**WHAT YOU WILL DO:** Turn everything in the material from the line containing "Click the Manage Add-ons button" down to the line containing "Instruction: Click the" into a numbered list, one line per item, with blank lines left out.
***** RECORD EXTRACTS *****
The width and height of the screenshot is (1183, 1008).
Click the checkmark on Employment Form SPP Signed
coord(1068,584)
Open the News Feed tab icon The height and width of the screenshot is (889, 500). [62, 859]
*****
***** RECORD EXTRACTS *****
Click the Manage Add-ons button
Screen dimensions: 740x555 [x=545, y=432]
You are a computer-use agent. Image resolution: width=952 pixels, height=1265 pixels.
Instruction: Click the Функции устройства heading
*****
***** RECORD EXTRACTS *****
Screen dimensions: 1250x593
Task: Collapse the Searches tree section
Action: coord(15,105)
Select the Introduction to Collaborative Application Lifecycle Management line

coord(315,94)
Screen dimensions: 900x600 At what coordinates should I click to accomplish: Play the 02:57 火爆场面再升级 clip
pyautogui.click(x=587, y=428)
*****
**RESULT BELOW:**
1. Click the Manage Add-ons button
2. Screen dimensions: 740x555 [x=545, y=432]
3. You are a computer-use agent. Image resolution: width=952 pixels, height=1265 pixels.
4. Instruction: Click the Функции устройства heading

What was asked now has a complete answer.